Goal of the exercise
Nothing but the lines holding the string "button" should appear in the answer. Copy them from the entries.

Records from a collection:
_ _ _
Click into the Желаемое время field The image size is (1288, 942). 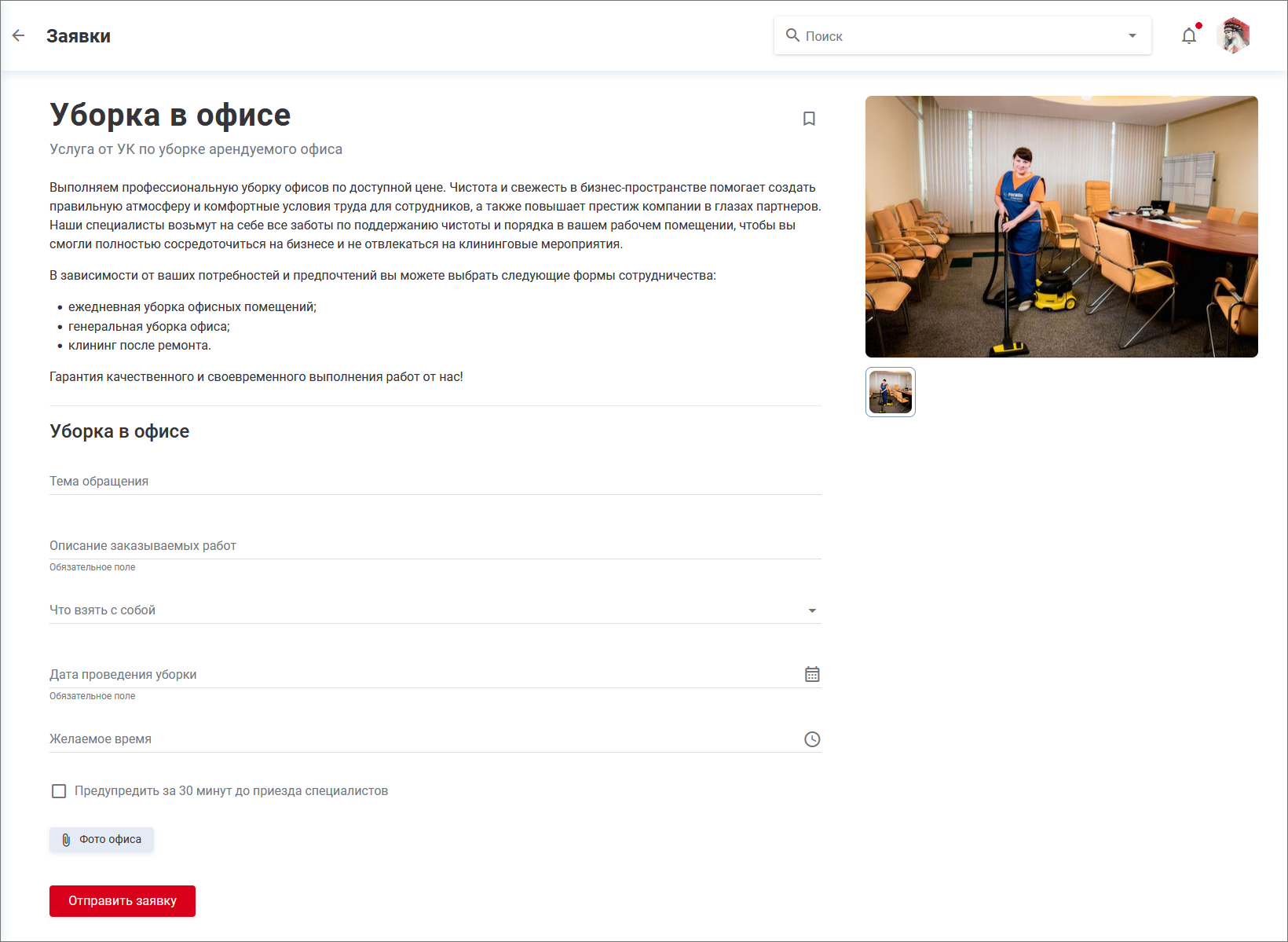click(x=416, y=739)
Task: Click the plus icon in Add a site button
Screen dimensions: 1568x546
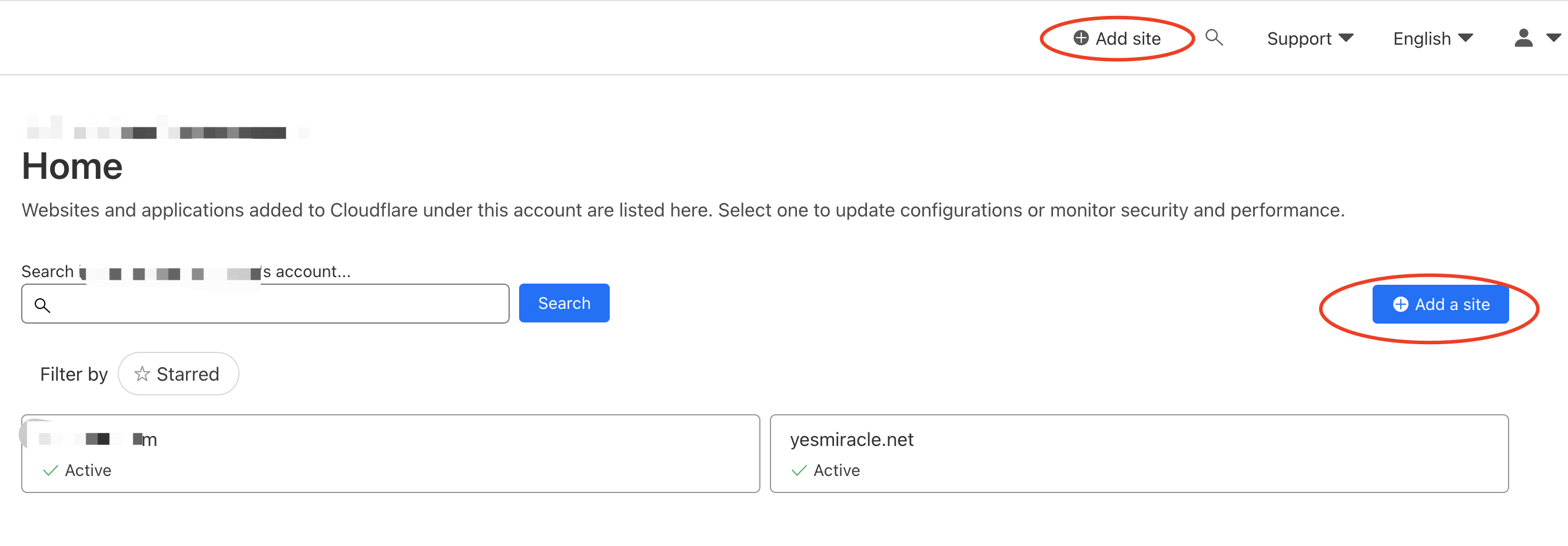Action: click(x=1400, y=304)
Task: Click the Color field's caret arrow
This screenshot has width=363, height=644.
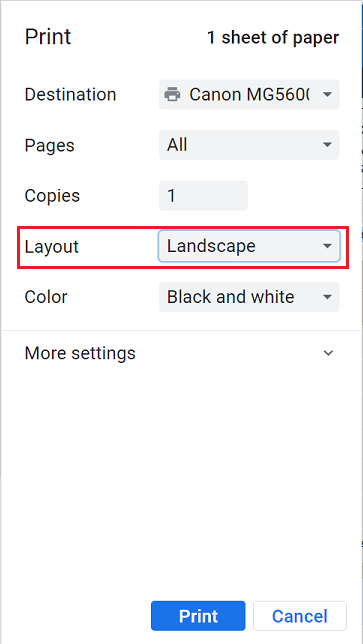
_ _ _
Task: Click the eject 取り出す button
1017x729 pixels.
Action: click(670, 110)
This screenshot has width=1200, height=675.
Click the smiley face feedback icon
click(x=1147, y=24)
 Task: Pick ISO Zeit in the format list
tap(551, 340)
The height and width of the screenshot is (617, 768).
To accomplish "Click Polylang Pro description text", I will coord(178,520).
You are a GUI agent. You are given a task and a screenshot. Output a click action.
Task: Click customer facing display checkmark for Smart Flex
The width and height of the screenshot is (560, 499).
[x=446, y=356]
_ _ _
Result for this task
Task: Click the plus icon in Add a site button
Task: Click the eject 取り出す button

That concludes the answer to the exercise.